D'un pas rapide, elle se pressa jusqu'au bureau, armée de son seau et son chiffon qu'elle posa à ses pied, avant de s'asseoir en face de Kate, la tête posée sur les mains. Ses yeux perçants rivés sur la jeune fille, un sourire plein de malice dessiné sur le visage, elle semblait se rire de l'inconfort de sa nouvelle protégée.
- Tu dois en avoir, des questions ! fit-elle simplement.
Kate déglutit, avant d'esquisser un sourire timide :
- Oui... nous sommes dans une situation... particulière...
- Effectivement, articula lentement Emmelia, jouant distraitement avec une de ses mèches argentées, et bien je pense qu'il serait temps pour moi d'enfin te présenter cet endroit en bonne et due forme !
D'un geste théâtral, elle se leva de son siège, les bras en croix :
- Bienvenue dans l'illustre Polar Hotel ! Forum de savoir, lieux de rendez-vous pour chaque savant désireux d'explorer les mystérieuses terres de l'Arctique, et maison d'accueil pour ceux qui en ont été privés par la vie !
- Maison d'accueil ?
- Tout-à-fait ! Je me suis promis à moi-même d'accueillir quiconque me demanderait du travail ou simplement asile ! N'est-ce pas là ce que nous devrions tâcher de faire, nous qui avons hérité d'une haute naissance et des avantages qui vont avec ?
- C'est une noble attitude... Mais je doute que le reste de Londres ne l'approuve !
- Ces vieux croulants, marmona tante Emmelia, toujours là avec leurs bons mots, leur attitude complaisante ! C'est en partie à cause d'eux que je suis partie commercer aux Afriques ! L'air de Londres ne s'en porterait que mieux si ces vieux débris de décidaient enfin à descendre six pieds sous terre !
- Vous... vous avez un comptoir en Afrique ? répéta Kate surprise.
- Et bien oui ! Et aux Indes aussi ! Que croyais-tu que je faisais, perdue là-bas, après que je sois partie !
- Vous êtes partie !?
- Enfin, jeune fille ! Bien sûr ! Il y a quarante ans ! Mais enfin, ton grand-père t'as bien raconté !
- Et bien...
Le visage d'Emmelia changea peu à peu d'expression tandis que ses yeux s'écarquillaient lentement. Le voile de l'horreur passa subrepticement sur son visage, laissant rapidement place au doute alors qu'elle réalisait difficilement :
- Il ne t'a jamais parlé de moi ?
Elle déglutit peniblement alors que sa nièce lui hochait non de la tête.

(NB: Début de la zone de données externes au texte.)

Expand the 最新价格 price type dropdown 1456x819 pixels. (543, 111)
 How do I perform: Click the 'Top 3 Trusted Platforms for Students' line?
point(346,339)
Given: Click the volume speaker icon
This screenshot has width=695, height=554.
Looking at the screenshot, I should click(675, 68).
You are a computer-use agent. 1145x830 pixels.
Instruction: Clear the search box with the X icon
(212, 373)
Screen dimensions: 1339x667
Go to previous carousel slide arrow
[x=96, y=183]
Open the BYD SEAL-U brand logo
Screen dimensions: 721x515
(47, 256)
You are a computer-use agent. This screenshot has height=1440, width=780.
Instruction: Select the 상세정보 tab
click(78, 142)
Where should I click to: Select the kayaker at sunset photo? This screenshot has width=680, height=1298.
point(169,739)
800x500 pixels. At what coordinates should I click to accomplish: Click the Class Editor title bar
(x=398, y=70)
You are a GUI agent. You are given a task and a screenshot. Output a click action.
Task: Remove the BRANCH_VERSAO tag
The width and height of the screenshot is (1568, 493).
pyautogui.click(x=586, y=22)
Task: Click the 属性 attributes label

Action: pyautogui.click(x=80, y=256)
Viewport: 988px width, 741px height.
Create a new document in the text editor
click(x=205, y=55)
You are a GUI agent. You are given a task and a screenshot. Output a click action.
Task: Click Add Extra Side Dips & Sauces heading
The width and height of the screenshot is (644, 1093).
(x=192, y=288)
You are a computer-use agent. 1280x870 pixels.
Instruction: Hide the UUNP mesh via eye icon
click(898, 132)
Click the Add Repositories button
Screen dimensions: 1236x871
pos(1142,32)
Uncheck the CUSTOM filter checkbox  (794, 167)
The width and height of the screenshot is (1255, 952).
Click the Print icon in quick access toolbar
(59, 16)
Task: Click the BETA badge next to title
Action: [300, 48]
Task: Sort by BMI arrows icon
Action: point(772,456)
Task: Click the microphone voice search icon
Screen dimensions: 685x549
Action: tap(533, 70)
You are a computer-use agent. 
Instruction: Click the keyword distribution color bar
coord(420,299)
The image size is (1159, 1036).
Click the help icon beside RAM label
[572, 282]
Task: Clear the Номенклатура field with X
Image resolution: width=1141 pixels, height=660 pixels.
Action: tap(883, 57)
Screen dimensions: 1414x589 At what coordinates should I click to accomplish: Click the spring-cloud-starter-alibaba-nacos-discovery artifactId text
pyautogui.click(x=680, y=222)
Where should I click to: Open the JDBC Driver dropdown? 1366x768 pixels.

Machinalement, elle se passa la main sur le front tandis qu'elle se laissait tomber dans son fauteuil de cuir. Les yeux dans le vide, elle se passa la langue sur les lèvres, un air interloqué sur le visage.
- Tu n'avais vraiment aucune idée qu'il avait une soeur..?
- Je... je suis désolée... ça ne lui ressemble vraiment pas... je... je suis sûre que vous comptiez beaucoup pour lui... je...
- C'est ce que je pensais aussi, la coupa Emmelia, le visage fermé.
La femme prit une longue inspiration. Elle fit glisser sa main dans sa poche et attrapa une longue pipe de bois noir, qu'elle commença à bourrer de tabac.
Ses yeux se posèrerent sur Kate, mortifiée, les yeux rivés sur les genoux. Elle souffla du nez, et esquissa un demi sourire ;
- Lui m'a beaucoup parlé de toi, tu sais..?
Kate releva la tête, surprise :
- Oui ?
Emmelia hocha du chef, avant de se redresser dans son siège.
- Ça fait a peu près deux ans que j'ai repris contact. Nous avons correspondu aussi régulièrement que possible depuis.
Elle posa la pipe pleine sur la table, et commença à tattonner sa veste à la recherche de quoi l'allumer.
- Je dois avouer que j'ai été surprise d'apprendre ton existence ! Agréablement, ça va de sois !
Kate lâcha un soupir las,
- Oui, il semblerait que celà soit le cas en général...
- Tu m'étonnes... Une lady de sang mêlé, ça doit faire jaser !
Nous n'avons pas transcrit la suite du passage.